Attacchi diretti contro i civili sono presenti in quasi tutte le guerre, che si sono trasformate in scenari ideali per gli attentati terroristici indiscriminati e tentativi di pulizia etnica. Tradizionalmente, queste azioni sono state giustificate dal contributo della popolazione per lo sforzo bellico. […] Tuttavia, oggi l’aggressore cerca condizionare principalmente l’opinione dei cittadini per far esercitare una pressione sui loro leader politici. In altre parole, nei conflitti armati di oggi continua a essere mirata più per la sua influenza politica. […] Lo Stato islamico persegue una strategia di uccisione dei civili, attaccando sistematicamente la popolazione non combattente per raggiungere obiettivi politici. Si tratta, quindi, di una decisione politica che non ha nulla a che fare con i cosiddetti attacchi non coordinati e casuali. In questo caso, l’uccisione non è un impulso irrazionale.
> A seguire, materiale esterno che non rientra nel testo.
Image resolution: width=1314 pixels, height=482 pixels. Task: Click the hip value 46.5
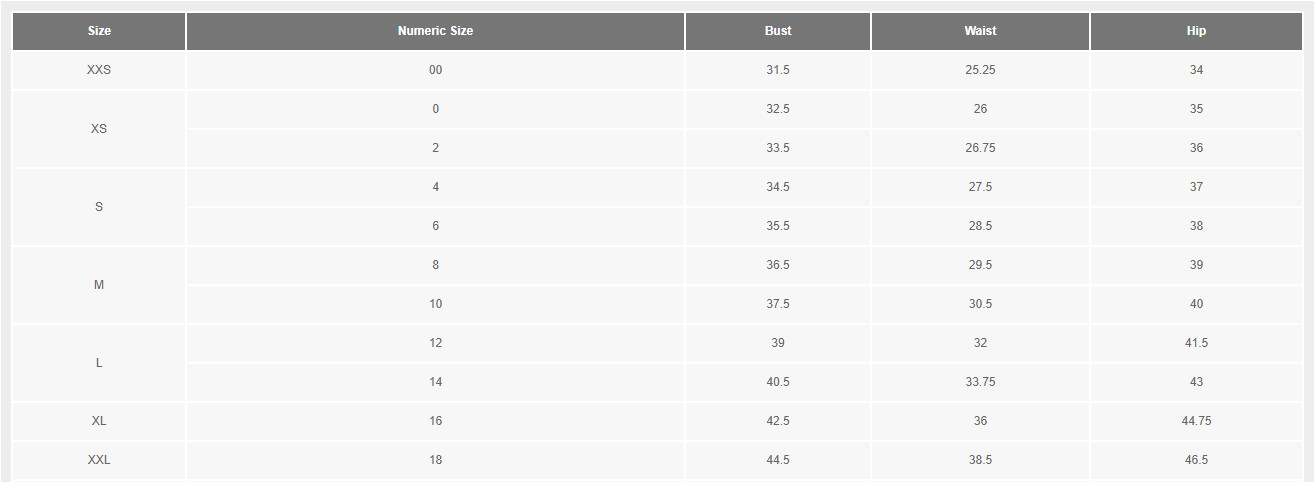[1197, 460]
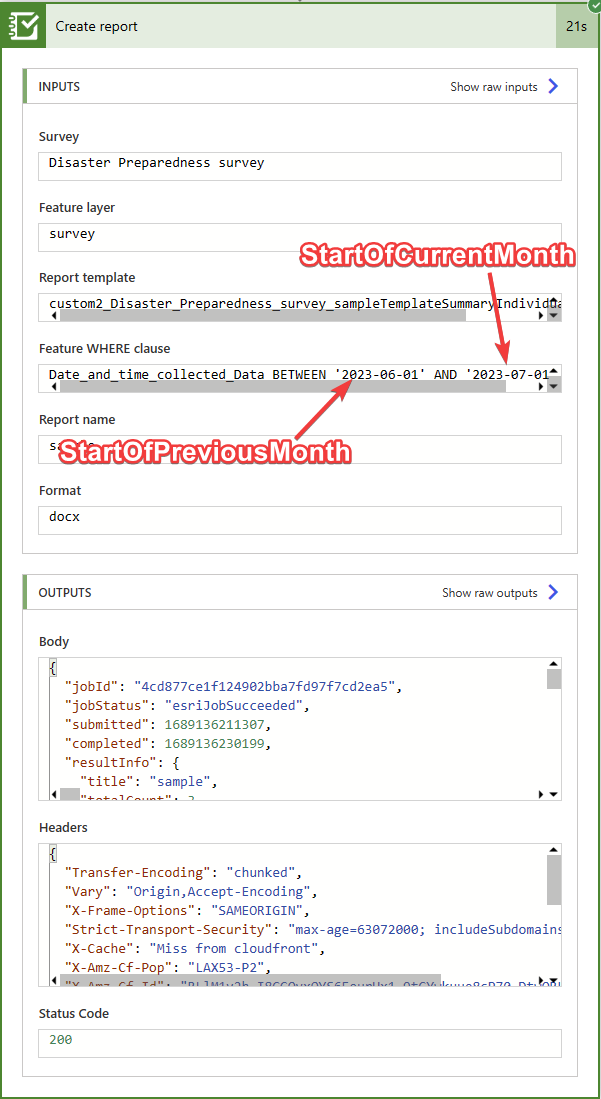Viewport: 601px width, 1099px height.
Task: Click the Format field containing docx
Action: (x=300, y=518)
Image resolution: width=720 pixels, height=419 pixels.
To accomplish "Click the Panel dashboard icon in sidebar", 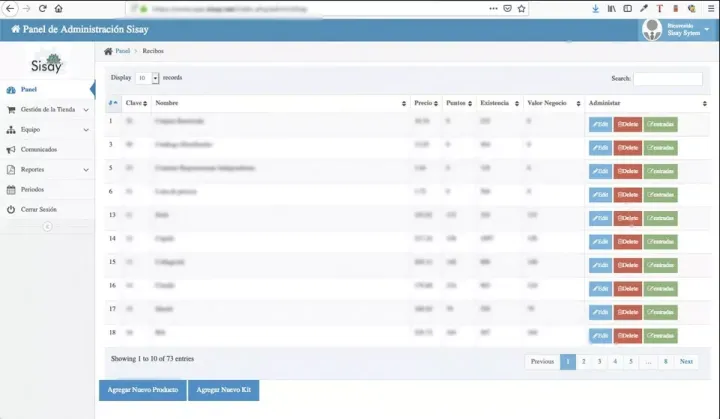I will tap(11, 90).
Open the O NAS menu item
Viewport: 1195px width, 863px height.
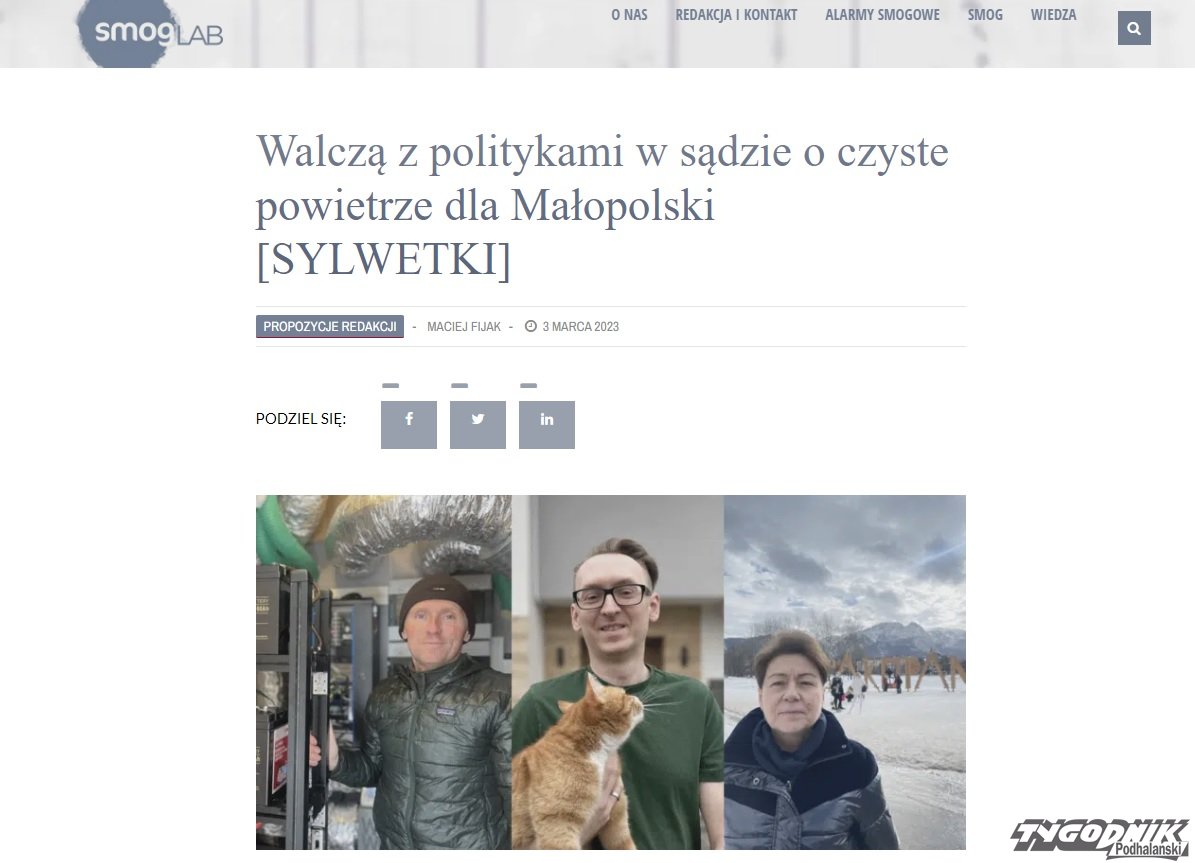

Anche un articolo di Atlantic, firmato da Kathy Gilsinan, si sofferma sulla strategia attuata dal jihad globale. E annota un aspetto: solo in Kuwait c’è stata un’immediata rivendicazione, sollevando qualche perplessità sul reale coordinamento dei tre attacchi avvenuti nel venerdì nero del terrorismo internazionale.

La teoria militare della Chiamata alla Resistenza nasce sul ricorso a due aspetti del jihad: il funzionamento del terrore jihadista e il lavoro di piccole cellule segrete che sono chiamate a operare in maniera isolata tra loro.

Torna così il modello teorizzato da al Zarqawi – il leader di quella organizzazione che poi sarebbe diventata l’Isis – ossia la nascita di “piccoli gruppi spontanei che svolgono i singoli atti di terrorismo in Europa” mentre prosegue “una lotta aperta per il territorio in Iraq”. Un mix del modello di attentati di Al Qaeda, caro a Bin Laden, e quello del controllo del territorio, preferito dal Califfo Abu Bakr al Baghdadi.

E alla fine di tutto resta un punto di domanda: esiste in Occidente la capacità comune di affrontare una sfida tanto complessa?